* Goal of the exercise *
The whole listing is to be returned exactly.
Segment Start: Data provided
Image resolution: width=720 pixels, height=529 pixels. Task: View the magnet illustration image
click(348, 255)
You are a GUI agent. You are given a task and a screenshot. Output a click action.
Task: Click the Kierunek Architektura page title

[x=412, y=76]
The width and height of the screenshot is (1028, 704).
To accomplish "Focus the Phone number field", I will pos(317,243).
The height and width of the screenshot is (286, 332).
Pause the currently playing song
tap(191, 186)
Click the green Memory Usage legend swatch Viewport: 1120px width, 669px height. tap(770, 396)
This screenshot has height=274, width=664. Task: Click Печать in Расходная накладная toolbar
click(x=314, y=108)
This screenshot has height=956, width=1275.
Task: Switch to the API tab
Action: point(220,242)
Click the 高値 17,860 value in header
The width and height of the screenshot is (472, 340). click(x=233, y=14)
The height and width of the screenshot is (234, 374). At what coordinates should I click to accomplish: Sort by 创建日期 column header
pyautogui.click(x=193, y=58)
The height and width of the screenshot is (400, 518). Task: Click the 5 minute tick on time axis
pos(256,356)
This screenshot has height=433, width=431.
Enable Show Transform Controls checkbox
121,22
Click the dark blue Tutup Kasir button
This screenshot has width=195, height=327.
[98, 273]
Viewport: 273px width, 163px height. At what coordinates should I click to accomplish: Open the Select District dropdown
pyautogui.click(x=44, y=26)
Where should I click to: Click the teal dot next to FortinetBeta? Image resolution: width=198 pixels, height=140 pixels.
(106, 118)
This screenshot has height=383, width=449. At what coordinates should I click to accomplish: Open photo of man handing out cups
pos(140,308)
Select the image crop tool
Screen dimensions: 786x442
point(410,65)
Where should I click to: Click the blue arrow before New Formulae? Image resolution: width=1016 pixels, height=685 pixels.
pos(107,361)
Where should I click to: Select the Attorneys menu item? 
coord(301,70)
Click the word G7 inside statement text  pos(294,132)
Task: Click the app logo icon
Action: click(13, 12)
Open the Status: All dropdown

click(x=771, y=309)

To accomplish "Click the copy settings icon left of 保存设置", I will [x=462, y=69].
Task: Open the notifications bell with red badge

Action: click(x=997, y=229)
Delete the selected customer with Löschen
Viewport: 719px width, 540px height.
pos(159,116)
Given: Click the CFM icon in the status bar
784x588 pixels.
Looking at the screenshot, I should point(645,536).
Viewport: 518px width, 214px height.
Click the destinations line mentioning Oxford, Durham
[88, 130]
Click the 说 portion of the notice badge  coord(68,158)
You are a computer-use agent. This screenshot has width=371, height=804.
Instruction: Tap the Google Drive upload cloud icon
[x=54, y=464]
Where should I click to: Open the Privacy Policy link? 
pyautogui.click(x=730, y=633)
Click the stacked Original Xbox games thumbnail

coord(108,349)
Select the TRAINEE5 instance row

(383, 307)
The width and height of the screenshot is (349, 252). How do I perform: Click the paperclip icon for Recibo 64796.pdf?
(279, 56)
Segment End: Data provided
* Reply to the task *
Image resolution: width=720 pixels, height=529 pixels. Task: View the magnet illustration image
click(348, 255)
You are a GUI agent. You are given a task and a screenshot. Output a click action.
Task: Click the Kierunek Architektura page title

[x=412, y=76]
The width and height of the screenshot is (1028, 704).
To accomplish "Focus the Phone number field", I will pos(317,243).
The height and width of the screenshot is (286, 332).
Pause the currently playing song
tap(191, 186)
Click the green Memory Usage legend swatch Viewport: 1120px width, 669px height. tap(770, 396)
This screenshot has height=274, width=664. Task: Click Печать in Расходная накладная toolbar
click(x=314, y=108)
This screenshot has height=956, width=1275.
Task: Switch to the API tab
Action: point(220,242)
Click the 高値 17,860 value in header
The width and height of the screenshot is (472, 340). click(x=233, y=14)
The height and width of the screenshot is (234, 374). At what coordinates should I click to accomplish: Sort by 创建日期 column header
pyautogui.click(x=193, y=58)
The height and width of the screenshot is (400, 518). Task: Click the 5 minute tick on time axis
pos(256,356)
This screenshot has height=433, width=431.
Enable Show Transform Controls checkbox
121,22
Click the dark blue Tutup Kasir button
This screenshot has width=195, height=327.
[98, 273]
Viewport: 273px width, 163px height. At what coordinates should I click to accomplish: Open the Select District dropdown
pyautogui.click(x=44, y=26)
Where should I click to: Click the teal dot next to FortinetBeta? Image resolution: width=198 pixels, height=140 pixels.
(106, 118)
This screenshot has height=383, width=449. At what coordinates should I click to accomplish: Open photo of man handing out cups
pos(140,308)
Select the image crop tool
Screen dimensions: 786x442
point(410,65)
Where should I click to: Click the blue arrow before New Formulae? Image resolution: width=1016 pixels, height=685 pixels.
pos(107,361)
Where should I click to: Select the Attorneys menu item? 
coord(301,70)
Click the word G7 inside statement text  pos(294,132)
Task: Click the app logo icon
Action: click(13, 12)
Open the Status: All dropdown

click(x=771, y=309)

To accomplish "Click the copy settings icon left of 保存设置", I will [x=462, y=69].
Task: Open the notifications bell with red badge

Action: click(x=997, y=229)
Delete the selected customer with Löschen
Viewport: 719px width, 540px height.
pos(159,116)
Given: Click the CFM icon in the status bar
784x588 pixels.
Looking at the screenshot, I should point(645,536).
Viewport: 518px width, 214px height.
Click the destinations line mentioning Oxford, Durham
[88, 130]
Click the 说 portion of the notice badge  coord(68,158)
You are a computer-use agent. This screenshot has width=371, height=804.
Instruction: Tap the Google Drive upload cloud icon
[x=54, y=464]
Where should I click to: Open the Privacy Policy link? 
pyautogui.click(x=730, y=633)
Click the stacked Original Xbox games thumbnail

coord(108,349)
Select the TRAINEE5 instance row

(383, 307)
The width and height of the screenshot is (349, 252). How do I perform: Click the paperclip icon for Recibo 64796.pdf?
(279, 56)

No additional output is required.